* Action item: Report how many lines in the entries below have the word "Switch" in them, and give no other words.
● ● ●
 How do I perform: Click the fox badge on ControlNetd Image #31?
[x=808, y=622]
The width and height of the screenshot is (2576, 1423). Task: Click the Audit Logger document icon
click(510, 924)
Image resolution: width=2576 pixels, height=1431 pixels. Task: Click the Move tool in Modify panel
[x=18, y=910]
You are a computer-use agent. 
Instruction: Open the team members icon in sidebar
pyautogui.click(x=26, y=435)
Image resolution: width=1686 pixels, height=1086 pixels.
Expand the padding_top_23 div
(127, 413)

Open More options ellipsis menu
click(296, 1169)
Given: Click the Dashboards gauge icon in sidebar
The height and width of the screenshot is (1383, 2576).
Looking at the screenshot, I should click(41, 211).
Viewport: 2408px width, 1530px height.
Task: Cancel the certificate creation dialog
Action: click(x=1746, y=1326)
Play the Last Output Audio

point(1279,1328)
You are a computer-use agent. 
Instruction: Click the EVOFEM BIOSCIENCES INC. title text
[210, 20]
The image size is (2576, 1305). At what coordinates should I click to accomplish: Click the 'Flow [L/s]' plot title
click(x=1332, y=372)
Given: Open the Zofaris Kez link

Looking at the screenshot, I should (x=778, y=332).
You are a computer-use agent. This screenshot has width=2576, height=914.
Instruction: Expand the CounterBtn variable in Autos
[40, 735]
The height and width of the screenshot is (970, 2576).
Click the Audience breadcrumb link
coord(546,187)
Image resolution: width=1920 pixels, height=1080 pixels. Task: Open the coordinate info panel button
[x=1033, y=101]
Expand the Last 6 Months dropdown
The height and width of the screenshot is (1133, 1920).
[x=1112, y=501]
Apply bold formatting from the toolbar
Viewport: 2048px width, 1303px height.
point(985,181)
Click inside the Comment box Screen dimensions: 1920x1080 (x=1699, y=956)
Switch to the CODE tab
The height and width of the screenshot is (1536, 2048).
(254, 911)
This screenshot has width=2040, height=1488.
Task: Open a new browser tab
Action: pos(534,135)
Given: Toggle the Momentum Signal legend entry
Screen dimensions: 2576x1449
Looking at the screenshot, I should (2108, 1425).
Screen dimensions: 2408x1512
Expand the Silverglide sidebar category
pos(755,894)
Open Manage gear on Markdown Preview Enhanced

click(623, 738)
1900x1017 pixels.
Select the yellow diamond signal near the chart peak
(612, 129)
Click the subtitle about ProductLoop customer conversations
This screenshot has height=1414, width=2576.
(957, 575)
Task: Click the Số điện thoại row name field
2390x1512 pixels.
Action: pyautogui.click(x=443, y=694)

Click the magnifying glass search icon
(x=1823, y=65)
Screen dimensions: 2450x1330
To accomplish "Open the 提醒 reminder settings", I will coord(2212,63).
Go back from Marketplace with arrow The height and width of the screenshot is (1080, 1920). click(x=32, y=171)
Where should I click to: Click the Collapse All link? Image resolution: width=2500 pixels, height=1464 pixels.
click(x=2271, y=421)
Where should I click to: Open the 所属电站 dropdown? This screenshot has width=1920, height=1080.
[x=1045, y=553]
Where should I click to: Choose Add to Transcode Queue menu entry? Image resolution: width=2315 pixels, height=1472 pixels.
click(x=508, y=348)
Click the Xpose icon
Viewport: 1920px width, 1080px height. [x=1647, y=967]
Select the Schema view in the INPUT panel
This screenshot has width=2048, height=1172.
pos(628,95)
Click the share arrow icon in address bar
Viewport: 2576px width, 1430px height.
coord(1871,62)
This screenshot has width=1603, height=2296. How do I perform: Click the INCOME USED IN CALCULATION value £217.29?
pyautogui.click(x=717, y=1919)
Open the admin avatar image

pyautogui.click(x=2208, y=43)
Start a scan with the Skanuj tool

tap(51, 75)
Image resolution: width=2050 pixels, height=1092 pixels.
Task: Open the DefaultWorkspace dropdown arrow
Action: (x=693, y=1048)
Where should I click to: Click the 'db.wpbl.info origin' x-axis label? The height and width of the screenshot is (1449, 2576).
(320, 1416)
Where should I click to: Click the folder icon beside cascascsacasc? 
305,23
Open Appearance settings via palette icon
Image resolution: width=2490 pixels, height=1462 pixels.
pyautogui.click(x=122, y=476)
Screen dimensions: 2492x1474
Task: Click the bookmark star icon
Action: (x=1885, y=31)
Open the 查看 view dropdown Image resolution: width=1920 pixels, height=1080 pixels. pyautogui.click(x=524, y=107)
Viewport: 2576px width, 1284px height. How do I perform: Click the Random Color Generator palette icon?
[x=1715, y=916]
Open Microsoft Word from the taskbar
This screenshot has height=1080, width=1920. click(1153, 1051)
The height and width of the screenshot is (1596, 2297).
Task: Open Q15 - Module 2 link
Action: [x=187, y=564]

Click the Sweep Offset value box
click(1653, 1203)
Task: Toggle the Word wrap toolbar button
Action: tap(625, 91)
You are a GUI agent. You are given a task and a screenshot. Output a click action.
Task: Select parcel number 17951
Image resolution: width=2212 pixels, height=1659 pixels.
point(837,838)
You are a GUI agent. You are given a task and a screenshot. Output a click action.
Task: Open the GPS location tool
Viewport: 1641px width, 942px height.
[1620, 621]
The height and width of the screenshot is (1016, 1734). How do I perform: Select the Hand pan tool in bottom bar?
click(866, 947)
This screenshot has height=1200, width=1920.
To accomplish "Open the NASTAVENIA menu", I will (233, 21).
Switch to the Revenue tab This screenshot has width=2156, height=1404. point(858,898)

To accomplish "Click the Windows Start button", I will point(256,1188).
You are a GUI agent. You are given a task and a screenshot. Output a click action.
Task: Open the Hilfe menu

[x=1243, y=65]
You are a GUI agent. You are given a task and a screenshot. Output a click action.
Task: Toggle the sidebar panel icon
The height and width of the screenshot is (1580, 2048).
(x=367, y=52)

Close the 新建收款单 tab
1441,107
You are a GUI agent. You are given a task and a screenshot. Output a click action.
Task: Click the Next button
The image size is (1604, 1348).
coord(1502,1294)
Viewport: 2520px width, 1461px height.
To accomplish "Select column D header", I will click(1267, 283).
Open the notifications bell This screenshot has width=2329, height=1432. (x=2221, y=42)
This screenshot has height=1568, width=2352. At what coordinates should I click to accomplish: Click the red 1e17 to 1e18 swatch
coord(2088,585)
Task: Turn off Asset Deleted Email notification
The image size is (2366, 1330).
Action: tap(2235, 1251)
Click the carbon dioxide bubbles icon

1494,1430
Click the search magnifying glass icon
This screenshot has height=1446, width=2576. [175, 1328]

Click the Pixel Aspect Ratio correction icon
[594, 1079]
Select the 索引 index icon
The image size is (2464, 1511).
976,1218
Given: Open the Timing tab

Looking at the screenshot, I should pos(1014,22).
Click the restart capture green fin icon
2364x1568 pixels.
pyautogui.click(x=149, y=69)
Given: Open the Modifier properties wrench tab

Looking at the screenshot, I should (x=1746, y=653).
● ● ●
* Result of this task: 2